_EXERCISE DETAILS_
Output the records again verbatim.

_SOURCE RECORDS_
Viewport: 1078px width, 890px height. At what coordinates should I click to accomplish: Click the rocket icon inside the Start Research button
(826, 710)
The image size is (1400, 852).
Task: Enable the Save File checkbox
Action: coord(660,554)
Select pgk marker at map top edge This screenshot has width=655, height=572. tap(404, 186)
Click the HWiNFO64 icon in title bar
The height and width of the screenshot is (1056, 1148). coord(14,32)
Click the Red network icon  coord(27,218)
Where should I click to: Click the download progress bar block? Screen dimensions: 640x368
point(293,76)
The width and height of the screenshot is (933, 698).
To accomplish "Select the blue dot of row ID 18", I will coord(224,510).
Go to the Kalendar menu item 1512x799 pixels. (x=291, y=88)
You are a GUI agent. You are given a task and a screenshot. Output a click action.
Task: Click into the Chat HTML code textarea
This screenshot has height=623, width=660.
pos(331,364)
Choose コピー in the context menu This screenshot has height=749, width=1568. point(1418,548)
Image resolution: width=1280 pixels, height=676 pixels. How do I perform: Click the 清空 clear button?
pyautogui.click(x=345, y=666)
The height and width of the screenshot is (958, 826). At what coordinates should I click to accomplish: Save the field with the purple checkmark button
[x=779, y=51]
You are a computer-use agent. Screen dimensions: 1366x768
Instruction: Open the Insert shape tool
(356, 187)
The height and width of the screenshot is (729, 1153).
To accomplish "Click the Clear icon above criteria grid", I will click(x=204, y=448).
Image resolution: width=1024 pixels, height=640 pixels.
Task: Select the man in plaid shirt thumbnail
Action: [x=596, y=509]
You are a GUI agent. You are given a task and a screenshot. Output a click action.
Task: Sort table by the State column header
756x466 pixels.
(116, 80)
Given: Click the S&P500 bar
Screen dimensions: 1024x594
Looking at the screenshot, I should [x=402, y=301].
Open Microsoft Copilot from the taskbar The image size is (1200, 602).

_TASK RESPONSE_
Viewport: 1078px width, 890px height. At what coordinates should I click to accomplish: Click the rocket icon inside the Start Research button
(826, 710)
The image size is (1400, 852).
Task: Enable the Save File checkbox
Action: coord(660,554)
Select pgk marker at map top edge This screenshot has width=655, height=572. tap(404, 186)
Click the HWiNFO64 icon in title bar
The height and width of the screenshot is (1056, 1148). coord(14,32)
Click the Red network icon  coord(27,218)
Where should I click to: Click the download progress bar block? Screen dimensions: 640x368
point(293,76)
The width and height of the screenshot is (933, 698).
To accomplish "Select the blue dot of row ID 18", I will coord(224,510).
Go to the Kalendar menu item 1512x799 pixels. (x=291, y=88)
You are a GUI agent. You are given a task and a screenshot. Output a click action.
Task: Click into the Chat HTML code textarea
This screenshot has height=623, width=660.
pos(331,364)
Choose コピー in the context menu This screenshot has height=749, width=1568. point(1418,548)
Image resolution: width=1280 pixels, height=676 pixels. How do I perform: Click the 清空 clear button?
pyautogui.click(x=345, y=666)
The height and width of the screenshot is (958, 826). At what coordinates should I click to accomplish: Save the field with the purple checkmark button
[x=779, y=51]
You are a computer-use agent. Screen dimensions: 1366x768
Instruction: Open the Insert shape tool
(356, 187)
The height and width of the screenshot is (729, 1153).
To accomplish "Click the Clear icon above criteria grid", I will click(x=204, y=448).
Image resolution: width=1024 pixels, height=640 pixels.
Task: Select the man in plaid shirt thumbnail
Action: [x=596, y=509]
You are a GUI agent. You are given a task and a screenshot. Output a click action.
Task: Sort table by the State column header
756x466 pixels.
(116, 80)
Given: Click the S&P500 bar
Screen dimensions: 1024x594
Looking at the screenshot, I should [x=402, y=301].
Open Microsoft Copilot from the taskbar The image size is (1200, 602).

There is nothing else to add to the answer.